Pada FT-IR, monokromator digantikan dengan interferometer. Interferometer ini mengatur intensitas sumber sinar inframerah dengan mengubah dari posisi cermin pemantul yang memantulkan sinar dari sumber sinar ke contoh. Jadi, keberadaan interferometer membuat spektrometer mampu mengukur semua frekuensi optik secara serempak dengan mengatur intensitas dari semua frekuensi tunggal sebelum sinyal mencapai detektor. Hasil scanning interferometer yang berupa interferogram (pengaluran antara intensitas dan posisi cermin) ini tidak dapat diinterpretasikan dalam bentuk aslinya. Proses matematika transformasi fourier akan mengubah interferogram menjadi spektrum antara intensitas dan frekuensi.

Gambar 2.5 Diagram spektroskopi FT-IR

Aplikasi FT-IR telah banyak digunakan dalam menganalisis gugus fungsi pada serbuk grafit dan grafena. Salah satu diantaranya adalah analisis grafena yang diperoleh dari proses pengelupasan langsung grafit dengan metode pemanasan. Hasil FT-IR menyebutkan bahwa puncak serapan dari grafena mempunyai kemiripan dengan grafit. Meskipun masih terdapat sejumlah kecil gugus hidroksil pada panjang gelombang ~ 3450 cm-1dalam grafena (Tang et al, 2009).

(33)

2.9.1.1 Cara Penanganan Cuplikan (1) Gas

Cuplikan di masukkan dalam sel khusus; sel ini menghadap langsung pada berkas sinar. Dalam bentuk yang dimodifikasi, cermin internal yang digunakan dapat memantulkan berkas sinar berulang kali melalui cuplikan untuk menaikkan sensitivitas.

(2) Cairan

Dengan menempatkan cuplikan sebagai film yang tipis di antara dua lempengan yang terbuat dari padatan NaCl yang transparan terhadap sinar inframerah. Karena menggunakan NaCl, maka cuplikan harus bebas dari air. NaCl setelah digunakan segera dibersihkan dengan pelarut-pelarut seperti toluena atau kloroform. NaCl harus dijaga tetap kering dan bila memegang selalu pada bagian ujung-ujungnya. Untuk spektra di bawah 250 cm-1 digunakan CsI dan untuk cuplikan yang mengandung air dapat digunakan CaF2.

(3) Padatan

Wujud cuplikan padat dapat bermacam-macam diantaranya kristal, amorf, serbuk atau gel. Ada 3 cara yang lazim untuk analisis bentuk padatan yaitu:

a) Pelet KBr di buat dengan menumbuk cuplikan (0,1-2,0 % berat) dengan KBr, kemudian dicetak hingga diperoleh pelet KBr. Selama pembuatan pelet KBr harus kering dan akan baik bila pembuatan pelet di lakukan di bawah lampu inframerah untuk mencegah terjadinya kondensasi uap air dari atmosfer. Bila terjadi kondensasi dengan udara yang mengandung uap air, maka spektra akan memberikan serapan lebar pada sekitar 3500 cm-1.

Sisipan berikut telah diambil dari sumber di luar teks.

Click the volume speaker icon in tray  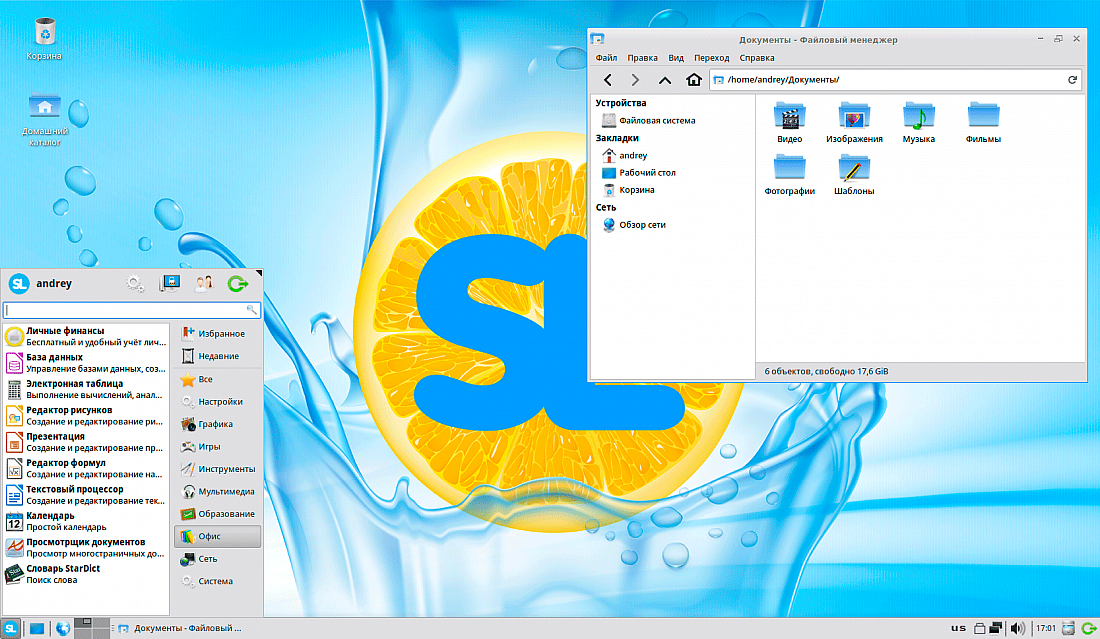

b) Mull atau pasta, dibuat dengan mencampur cuplikan dengan setetes parafin, pasta kemudian dilapiskan di antara dua keping NaCl yang transparan. Cairan parafin yang digunakan lazim disebut Nujol.

c) Cuplikan padatan yang telah dilarutkan dalam pelarut yang mudah menguap dilapiskan pada kepingan NaCl. Setelah pelarut menguap maka cuplikan dapat dianalisis (Sastrohamidjojo, H. 2013)

(34)

2.9.1.2 Kriteria Pelarut

Apabila cuplikan cair berasal dari padatan yang dilarutkan, pelarut harus dipilih dengan kriteria sebagai berikut:

- Tidak boleh melarutkan sel NaCl, seperti misalnya H2O.

- Tidak boleh mempunyai spektrum IR yang rumit, seperti misalnya alkohol, karena sangat mengganggu dalam pembacaan spektum.

Contoh pelarut yang baik ialah CCl4, CS2, dan kalau terpaksa CHCl3.

Kristal NaCl bersifat transparan terhadap sinar IR (tidak menyerap sinar IR), tetapi mudah pecah. Pada pembuatan cuplikan padat, kondensasi uap air harus di cegah, karena dapat menimbulkan gangguan berupa serapan lebar pada bilangan gelombang 3500 cm-1, serta pita serapan pada 3448 cm-1,dan 1639 cm-1(Panji, T. 2012)

2.9.2 Difraksi Sinar X (X-Ray Difraction)

Metode difraksi sinar-X adalah salah satu cara untuk mempelajari keteraturan atom atau molekul dalam suatu struktur tertentu. Jika struktur atom atau molekul tertata secara teratur membentuk kisi, maka radiasi elektromagnetik pada kondisi eksperimen tertentu akan mengalami penguatan.Pengetahuan tentang kondisi eksperimen itu dapat memberikan informasi yang sangat berharga tentang penataan atom atau molekul dalam suatu struktur.

Sinar-X dapat terbentuk apabila suatu zat padat ditembaki dengan berkas elektron berenergi tinggi. Dalam eksperimen digunakan sinar-X yang monokromatis.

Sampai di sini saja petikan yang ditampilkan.